The following question and answer is based on an exchange
that started on Statalist.
How can I calculate the pseudo-R2 for xtprobit?
|
Title
|
|
Pseudo-R2 for probit
|
|
Author
|
William Gould, StataCorp
|
|
Date
|
October 2001
|
Question:
I estimated a random-effects probit model using
xtprobit. A
referee asks for a goodness-of-fit measure (some
pseudo-R2, or so). Although I do not see what we can
learn from reporting such a number [...], I consider the damage from
including it into the table of results to be minimal compared to the damage
from trying to convince the referee. Anyway, I cannot find a goodness-of-fit
measure in my output. [...] Where is the pseudo-R2 for
xtprobit, or how can I calculate the number from information given in
the output?
Answer:
xtprobit is one of those models for which the log likelihood would be
zero if the fit were perfect, so we can just scale the log-likelihood value
of your model so that 1 corresponds to a log likelihood of 0 and 0
corresponds to the log likelihood of the constant-only model.
We can get the log likelihood of the constant-only model by typing
. xtprobit outcome_variable
So let’s pretend that
LL_o = −35.670226 (constant-only model)
LL_f = −25.767073 (full model)
LL_p = 0.0 (perfect model)
All we need to do is scale the above so LL_0 corresponds to 0 and LL_p
corresponds to 1.
Pseudo R2 = (35.670226 − 25.767073)/35.670226
= .2776
You can see the Methods and Formulas for
[R] maximize
for a justification of the above formula.
Not too much strikes me wrong with the above, and I recommend you use it.
If I were asked to criticize the above, I would point out that the perfect
model leaves no room for a random effect (the random effect must be zero),
and so perhaps the pseudo-R2 value calculated is too low
in some sense.
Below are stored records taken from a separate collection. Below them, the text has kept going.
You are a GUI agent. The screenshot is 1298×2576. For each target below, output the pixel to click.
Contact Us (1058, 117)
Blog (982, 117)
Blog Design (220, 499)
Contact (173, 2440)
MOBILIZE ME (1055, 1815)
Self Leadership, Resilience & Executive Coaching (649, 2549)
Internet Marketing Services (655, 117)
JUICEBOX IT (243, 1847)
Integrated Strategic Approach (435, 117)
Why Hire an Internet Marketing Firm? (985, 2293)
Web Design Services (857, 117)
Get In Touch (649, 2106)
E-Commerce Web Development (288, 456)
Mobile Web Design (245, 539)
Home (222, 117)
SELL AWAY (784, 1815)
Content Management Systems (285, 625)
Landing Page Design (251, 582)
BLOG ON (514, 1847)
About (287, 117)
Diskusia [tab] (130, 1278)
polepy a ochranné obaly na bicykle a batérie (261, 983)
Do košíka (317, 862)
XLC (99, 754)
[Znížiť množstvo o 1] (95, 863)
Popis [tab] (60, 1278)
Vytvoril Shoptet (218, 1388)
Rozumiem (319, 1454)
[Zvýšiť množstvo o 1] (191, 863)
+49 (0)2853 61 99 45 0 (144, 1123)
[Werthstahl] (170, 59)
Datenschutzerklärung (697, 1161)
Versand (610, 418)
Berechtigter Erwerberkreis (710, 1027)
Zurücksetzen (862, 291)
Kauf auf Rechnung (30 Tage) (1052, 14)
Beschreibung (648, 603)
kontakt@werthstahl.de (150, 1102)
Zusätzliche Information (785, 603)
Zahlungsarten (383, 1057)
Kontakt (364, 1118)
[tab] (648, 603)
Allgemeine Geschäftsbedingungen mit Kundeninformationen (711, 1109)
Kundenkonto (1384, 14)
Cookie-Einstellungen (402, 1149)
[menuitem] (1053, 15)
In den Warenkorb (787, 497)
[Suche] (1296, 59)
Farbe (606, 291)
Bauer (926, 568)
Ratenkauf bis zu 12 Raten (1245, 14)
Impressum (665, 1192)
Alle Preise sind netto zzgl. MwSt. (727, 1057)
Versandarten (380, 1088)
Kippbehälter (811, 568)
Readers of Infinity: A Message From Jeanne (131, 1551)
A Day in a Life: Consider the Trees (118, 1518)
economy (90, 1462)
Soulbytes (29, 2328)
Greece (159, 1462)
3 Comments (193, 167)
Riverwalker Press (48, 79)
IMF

This does not really bother me; you are just looking for a
value to reflect, in some vague sense, how well you have fit the data, and
the above calculation certainly does so in a reasonable way.
Be careful when obtaining the log likelihood for the constant-only model
that you fit the model on the same estimation subsample on which you fitted
the full model. Remember, Stata drops observations in which variables have
missing values and, in the constant-only model, you are not specifying those
variables. Probably the safest thing to do is refit the full model and then
fit the constant-only model if e(sample).
|